SAN ANTONIO – The Illusions Theatre made its debut as a boxing venue here Saturday. Named in a nod to irony, Illusions is not a theater at all. Rather, it is a northern edge of Alamodome festooned with pastel-lighted bunting and a perimeter of dark sheets, in a cavernous oaf’s loveable attempt at intimacy.
Two miles north of Alamodome and eight hours before Illusions Theatre opened for boxing, the Pearl Farmers Market made its weekly appearance on the grounds of a renovated complex of shops and restaurants that stand where J. B. Behloradsky Brewery was founded in 1881 along the banks of San Antonio River. On Saturday mornings, there is a booth hosted by Restaurant Gwendolyn – a concept dining spot with food prepared from 19th century recipes and only with 19th century implements – whose owner and executive chef, Michael Sohocki, also created the menu for a quirky and teeming eatery called The Cove, which features organic foods and is bookended by a carwash and a landromat.
● ● ● ● ●
STATED PROBLEM: Return the stretch of the San Antonio boxing venue article that opens with the words containing "Two miles north" and closes with "and a landromat.". Rely on the article about the San Antonio boxing venue and nothing else.

(Dataset rows)
● ● ● ● ●
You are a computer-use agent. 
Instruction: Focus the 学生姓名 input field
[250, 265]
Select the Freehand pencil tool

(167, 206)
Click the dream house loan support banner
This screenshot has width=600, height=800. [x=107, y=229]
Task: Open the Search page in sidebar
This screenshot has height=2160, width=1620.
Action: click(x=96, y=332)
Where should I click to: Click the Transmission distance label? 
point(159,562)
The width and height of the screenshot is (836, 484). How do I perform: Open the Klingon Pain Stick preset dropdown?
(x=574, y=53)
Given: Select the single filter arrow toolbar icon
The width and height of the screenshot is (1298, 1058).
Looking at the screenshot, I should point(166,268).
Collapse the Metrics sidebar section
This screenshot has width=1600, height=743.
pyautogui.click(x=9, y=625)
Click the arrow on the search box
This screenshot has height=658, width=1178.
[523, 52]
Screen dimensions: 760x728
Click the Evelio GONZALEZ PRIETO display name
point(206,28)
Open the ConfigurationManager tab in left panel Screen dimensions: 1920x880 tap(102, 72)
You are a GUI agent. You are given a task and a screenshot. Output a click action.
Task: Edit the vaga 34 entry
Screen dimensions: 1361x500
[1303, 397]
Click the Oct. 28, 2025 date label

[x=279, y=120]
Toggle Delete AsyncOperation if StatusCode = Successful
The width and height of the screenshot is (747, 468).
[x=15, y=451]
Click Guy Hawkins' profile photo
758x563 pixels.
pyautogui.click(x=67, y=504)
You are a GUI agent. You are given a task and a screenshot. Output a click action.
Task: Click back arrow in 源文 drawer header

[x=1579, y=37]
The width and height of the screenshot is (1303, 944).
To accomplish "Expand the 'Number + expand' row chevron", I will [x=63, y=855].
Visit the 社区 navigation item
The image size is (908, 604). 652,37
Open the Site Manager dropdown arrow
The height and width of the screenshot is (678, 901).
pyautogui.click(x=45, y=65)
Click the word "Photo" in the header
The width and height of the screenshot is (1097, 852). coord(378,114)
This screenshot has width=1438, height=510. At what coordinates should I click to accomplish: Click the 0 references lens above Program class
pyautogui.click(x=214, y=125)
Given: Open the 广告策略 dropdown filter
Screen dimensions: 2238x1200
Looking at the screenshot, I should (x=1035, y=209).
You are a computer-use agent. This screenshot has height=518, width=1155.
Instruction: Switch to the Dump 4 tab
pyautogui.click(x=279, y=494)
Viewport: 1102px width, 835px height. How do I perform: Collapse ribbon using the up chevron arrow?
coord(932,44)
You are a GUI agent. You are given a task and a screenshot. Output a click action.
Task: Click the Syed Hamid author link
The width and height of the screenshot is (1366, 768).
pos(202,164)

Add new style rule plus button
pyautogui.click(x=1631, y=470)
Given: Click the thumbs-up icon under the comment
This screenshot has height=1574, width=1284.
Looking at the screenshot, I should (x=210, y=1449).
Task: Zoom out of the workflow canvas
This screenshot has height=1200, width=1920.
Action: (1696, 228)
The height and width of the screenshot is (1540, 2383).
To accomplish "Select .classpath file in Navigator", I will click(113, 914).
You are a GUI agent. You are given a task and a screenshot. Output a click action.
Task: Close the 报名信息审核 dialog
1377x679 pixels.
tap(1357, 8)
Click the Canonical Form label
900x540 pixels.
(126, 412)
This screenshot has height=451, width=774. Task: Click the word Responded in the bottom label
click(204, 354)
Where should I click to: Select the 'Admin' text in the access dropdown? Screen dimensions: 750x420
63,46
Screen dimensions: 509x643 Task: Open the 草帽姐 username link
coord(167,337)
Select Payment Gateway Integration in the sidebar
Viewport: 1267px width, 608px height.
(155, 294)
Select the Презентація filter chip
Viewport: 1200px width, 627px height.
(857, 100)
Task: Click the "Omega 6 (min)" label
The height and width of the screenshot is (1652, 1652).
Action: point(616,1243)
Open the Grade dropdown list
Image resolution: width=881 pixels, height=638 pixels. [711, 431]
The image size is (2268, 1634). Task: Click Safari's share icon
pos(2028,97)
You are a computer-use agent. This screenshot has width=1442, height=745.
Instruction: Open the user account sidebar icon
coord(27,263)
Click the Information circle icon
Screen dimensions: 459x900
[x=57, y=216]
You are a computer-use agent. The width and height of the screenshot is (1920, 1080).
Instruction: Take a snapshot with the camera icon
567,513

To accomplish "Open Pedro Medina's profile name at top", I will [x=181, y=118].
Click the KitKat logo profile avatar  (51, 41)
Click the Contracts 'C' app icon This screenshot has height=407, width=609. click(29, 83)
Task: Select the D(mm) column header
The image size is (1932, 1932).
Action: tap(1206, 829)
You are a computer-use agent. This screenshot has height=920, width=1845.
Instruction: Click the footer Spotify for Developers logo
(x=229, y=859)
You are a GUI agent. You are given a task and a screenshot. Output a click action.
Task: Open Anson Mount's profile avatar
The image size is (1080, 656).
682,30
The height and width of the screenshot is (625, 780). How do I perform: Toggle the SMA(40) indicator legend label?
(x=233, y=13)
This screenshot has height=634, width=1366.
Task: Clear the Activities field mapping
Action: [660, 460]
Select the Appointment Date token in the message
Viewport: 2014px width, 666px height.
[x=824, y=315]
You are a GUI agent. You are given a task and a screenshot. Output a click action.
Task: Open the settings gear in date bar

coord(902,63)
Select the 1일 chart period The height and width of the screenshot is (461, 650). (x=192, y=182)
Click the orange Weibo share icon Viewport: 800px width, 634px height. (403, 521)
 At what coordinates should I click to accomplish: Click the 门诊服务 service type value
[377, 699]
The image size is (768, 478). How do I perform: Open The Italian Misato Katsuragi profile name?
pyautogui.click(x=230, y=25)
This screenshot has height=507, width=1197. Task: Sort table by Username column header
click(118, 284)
● ● ● ● ●
EXERCISE OUTPUT:
Two miles north of Alamodome and eight hours before Illusions Theatre opened for boxing, the Pearl Farmers Market made its weekly appearance on the grounds of a renovated complex of shops and restaurants that stand where J. B. Behloradsky Brewery was founded in 1881 along the banks of San Antonio River. On Saturday mornings, there is a booth hosted by Restaurant Gwendolyn – a concept dining spot with food prepared from 19th century recipes and only with 19th century implements – whose owner and executive chef, Michael Sohocki, also created the menu for a quirky and teeming eatery called The Cove, which features organic foods and is bookended by a carwash and a landromat.